Lorsque votre projet est de montrer la panoplie de la vie sur notre planète, d’étranges créatures sont inévitables. Ainsi, un chapitre entier est consacré aux « Curiosités », comme une libellule aux ailes apparemment faites de vitraux et le hideux ouakari roux, un singe du Nouveau Monde qui ressemble à un animateur colérique de talk-show sur la Fox. Mais L'arche photographique a un objectif plus profond et plus sérieux, car sauver les créatures du monde du déluge moderne de perte d’habitat et du changement climatique prendra beaucoup plus de 40 jours et 40 nuits. Vétéran National géographique écrivain (et parfois Espèces-menacées.fr contributeur) Douglas Chadwick contribue à un essai habituellement éloquent et émouvant sur la crise d'extinction et notre responsabilité dans celle-ci :
Continuer à éteindre des espèces en un clin d'œil des temps géologiques revient à supprimer inconsidérément fichier après fichier, volume après volume, dans la bibliothèque génétique de la nature. En permanence. Ce n’est pas simplement une vision à courte vue. En plus d’appuyer sur le bouton de lancement nucléaire, il doit s’agir de la chose la plus stupide et la plus contre-productive qu’un animal qui se targue d’être intelligent puisse faire.
Mais Sartore n’est pas près de nous laisser sombrer dans le désespoir. Son livre est parsemé d'histoires de héros de la conservation et se termine par des « Histoires d'espoir » – des créatures étonnantes qui auraient pu rejoindre le dodo et le thylacine mais qui ont tenu bon et, dans certains cas, ont prospéré à nouveau. Après un programme d'élevage en captivité réussi, le condor de Californie vole à nouveau librement dans la partie centrale de l'État et peut-être bientôt à nouveau parmi les séquoias. L'interdiction du DDT en 1972 a permis au faucon pèlerin de faire son grand retour, et il a désormais trouvé un nouvel habitat parmi les canyons des gratte-ciel de villes comme New York et San Francisco.

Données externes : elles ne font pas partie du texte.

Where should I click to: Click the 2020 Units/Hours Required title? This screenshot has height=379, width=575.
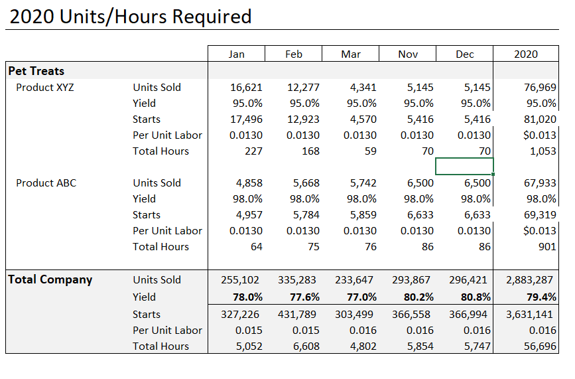tap(131, 17)
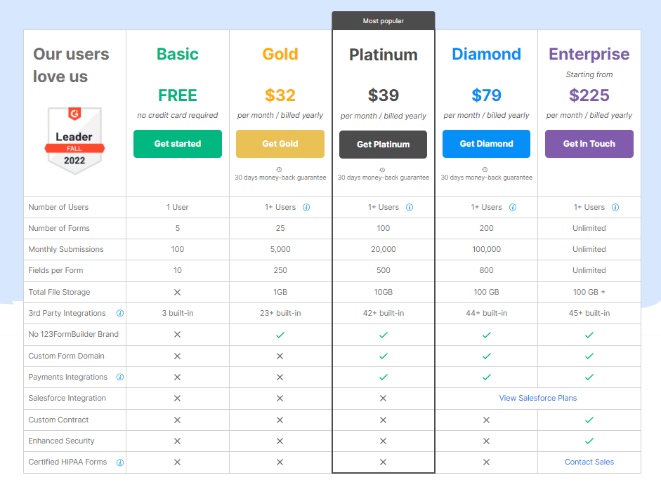
Task: Click the checkmark for Enhanced Security under Enterprise
Action: pyautogui.click(x=589, y=441)
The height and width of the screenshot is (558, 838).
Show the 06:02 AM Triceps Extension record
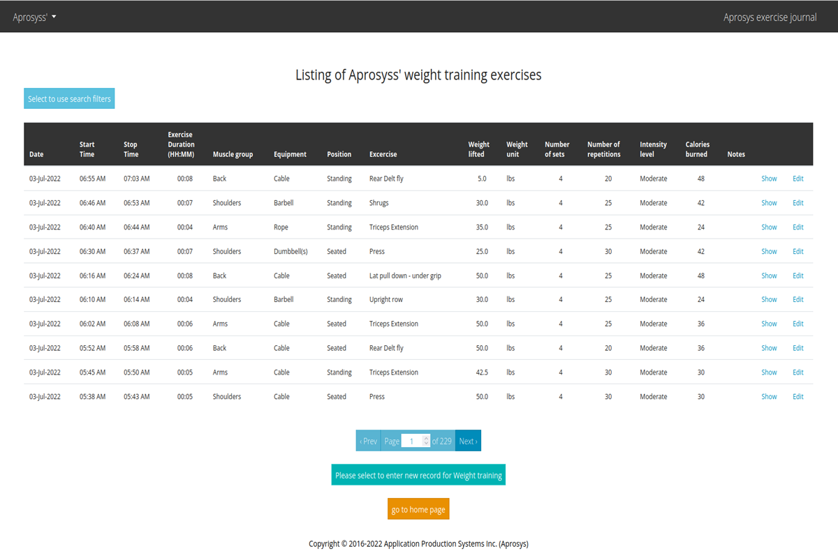click(x=769, y=324)
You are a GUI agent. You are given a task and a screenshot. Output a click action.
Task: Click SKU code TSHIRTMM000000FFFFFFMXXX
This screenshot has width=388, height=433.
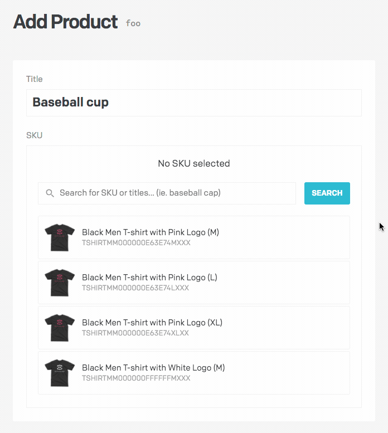click(136, 378)
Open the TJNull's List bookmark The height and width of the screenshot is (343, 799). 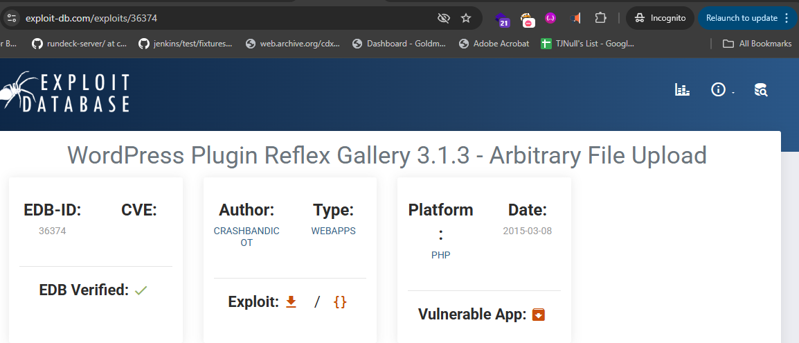pos(587,44)
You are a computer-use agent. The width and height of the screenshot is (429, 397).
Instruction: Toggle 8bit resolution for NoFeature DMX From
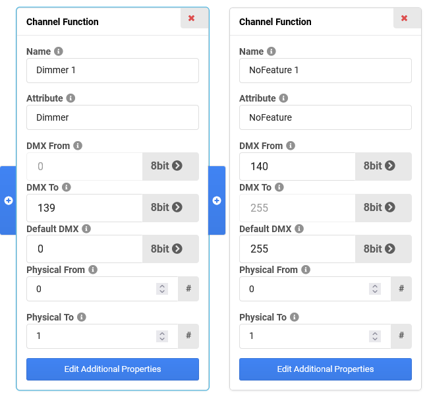(x=383, y=166)
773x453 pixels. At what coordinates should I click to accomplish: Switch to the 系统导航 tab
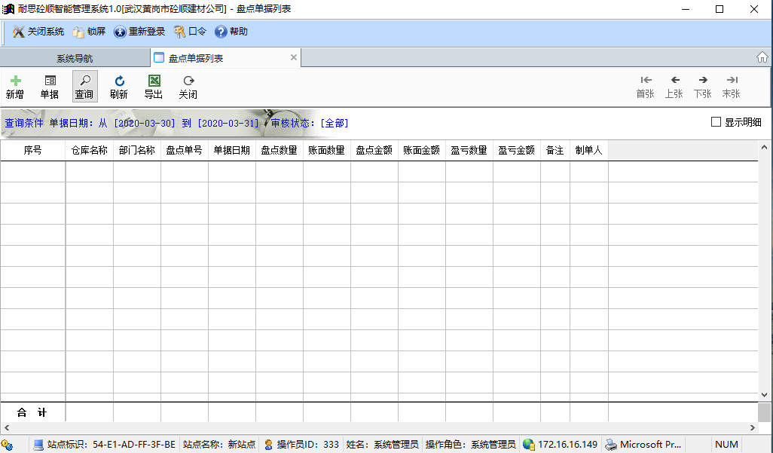click(75, 58)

Mais il est notoire que l’espoir n’est pas un plan. Le loup gris du Mexique a récemment frôlé l'extinction, et tandis que les programmes d'élevage en captivité et de réintroduction ont augmenté son nombre, la « grande, grande muraille » menacée par le président Donald Trump pourrait diviser son habitat en deux. C’est à nous de décider si l’orang-outan de Sumatra – qui perd rapidement ses forêts indigènes au profit de l’exploitation forestière et des plantations de palmiers à huile – sera définitivement relégué dans l’arche photographique. «Cet orang-outan était plutôt apprivoisé», se souvient Sartore. «Je me souviens avoir été dans la pièce avec elle alors qu'elle posait sur du papier blanc sans couture. Je n’arrêtais pas de me demander à quoi elle pensait derrière ces yeux.